Thanks to a bevy of youth on the defensive side of the ball and an invisible, contagious “ball” that’s measured in nanometers, the Minnesota football program spent the better part of 2020 trying to live in two different worlds simultaneously.

Check with Thor and see how that’s working out for him.

The departure of multiple NFL-level talents on defense left the Golden Gophers with a lot of gaps to plug on that side of the ball. Then came COVID-19, which hit Minnesota as hard as any program in the country, turning its schedule into a shell and forcing it to play severely shorthanded down the stretch.

What’s on the agenda for 2021, then? Some stability, for one. Here are 5 offseason priorities coach P.J. Fleck, his staff and his players will surely focus on in the coming weeks and months.

1. Develop those wide receivers

The most glaring change between Minnesota’s illustrious 2019 offensive output and 2020 wasn’t the offensive line that was missing two starters. Nor was it the graduation of storied running backs Rodney Smith and Shannon Brooks.

It was the passing game.

En route to an 11-2 finish, the Gophers threw for over 250 yards per game two seasons ago. In 2020, they couldn’t crack 200.

Quarterback Tanner Morgan was off at times. But it became apparent as the season wore on he didn’t always trust receivers not named Rashod Bateman or Chris Autman-Bell.

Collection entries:
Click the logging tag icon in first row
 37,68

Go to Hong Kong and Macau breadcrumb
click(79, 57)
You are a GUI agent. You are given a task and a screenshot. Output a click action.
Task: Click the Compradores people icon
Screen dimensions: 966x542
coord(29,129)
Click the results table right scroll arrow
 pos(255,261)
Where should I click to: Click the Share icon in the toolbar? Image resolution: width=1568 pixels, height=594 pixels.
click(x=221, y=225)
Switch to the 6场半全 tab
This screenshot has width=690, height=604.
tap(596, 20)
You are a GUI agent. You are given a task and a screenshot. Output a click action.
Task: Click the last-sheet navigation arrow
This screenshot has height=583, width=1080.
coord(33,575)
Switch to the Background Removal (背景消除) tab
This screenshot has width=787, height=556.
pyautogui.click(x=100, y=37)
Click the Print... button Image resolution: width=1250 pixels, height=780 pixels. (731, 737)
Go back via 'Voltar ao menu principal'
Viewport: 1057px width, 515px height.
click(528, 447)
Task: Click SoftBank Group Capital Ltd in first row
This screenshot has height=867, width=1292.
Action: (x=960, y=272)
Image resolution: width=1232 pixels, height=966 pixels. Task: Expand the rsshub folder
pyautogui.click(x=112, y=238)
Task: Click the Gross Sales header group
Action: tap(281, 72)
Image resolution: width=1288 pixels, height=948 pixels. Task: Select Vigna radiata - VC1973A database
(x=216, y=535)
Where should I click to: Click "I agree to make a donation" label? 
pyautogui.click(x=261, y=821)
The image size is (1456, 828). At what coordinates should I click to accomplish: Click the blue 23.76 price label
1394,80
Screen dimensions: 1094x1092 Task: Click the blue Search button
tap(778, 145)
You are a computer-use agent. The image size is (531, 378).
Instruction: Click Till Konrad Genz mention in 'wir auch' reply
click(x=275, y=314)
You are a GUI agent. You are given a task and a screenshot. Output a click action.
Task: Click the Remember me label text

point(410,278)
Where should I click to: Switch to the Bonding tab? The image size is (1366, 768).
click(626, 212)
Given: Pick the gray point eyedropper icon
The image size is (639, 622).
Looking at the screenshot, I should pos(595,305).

Activity: What does the Minnesota football article say starting at "Check with Thor" and ending after "weeks and months."? Extract that stretch word for word.

Exercise result:
Check with Thor and see how that’s working out for him.

The departure of multiple NFL-level talents on defense left the Golden Gophers with a lot of gaps to plug on that side of the ball. Then came COVID-19, which hit Minnesota as hard as any program in the country, turning its schedule into a shell and forcing it to play severely shorthanded down the stretch.

What’s on the agenda for 2021, then? Some stability, for one. Here are 5 offseason priorities coach P.J. Fleck, his staff and his players will surely focus on in the coming weeks and months.